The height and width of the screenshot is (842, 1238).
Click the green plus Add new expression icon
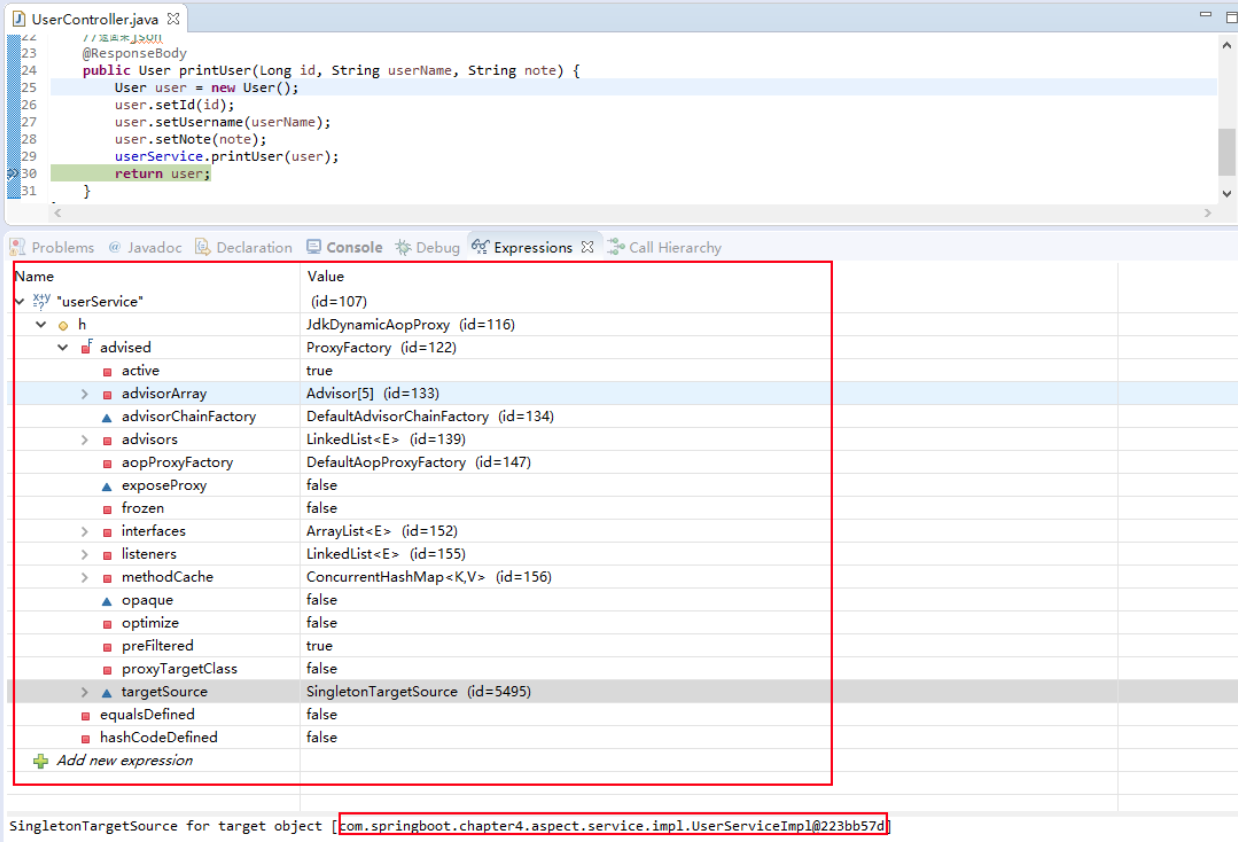click(40, 761)
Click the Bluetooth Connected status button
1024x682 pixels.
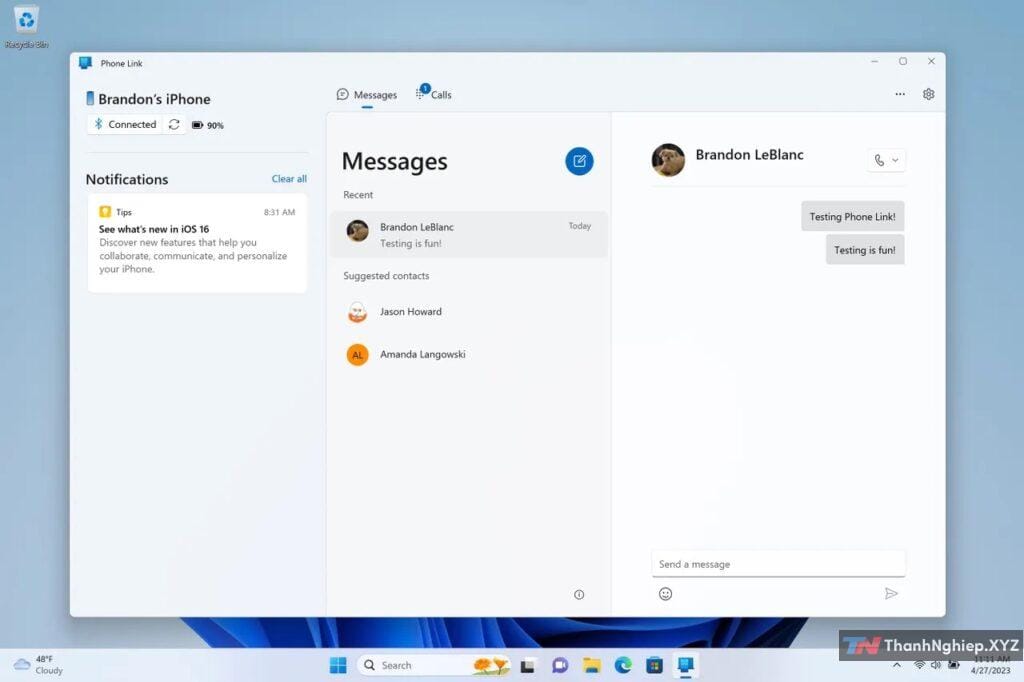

#### ACTIVITY
Repeat exactly the lines from the one containing "Click the green plus Add new expression icon" through the last line of the records above, both included, and leave out the pictures.

#### EXERCISE RESULT
Click the green plus Add new expression icon
click(40, 761)
Click the Bluetooth Connected status button
1024x682 pixels.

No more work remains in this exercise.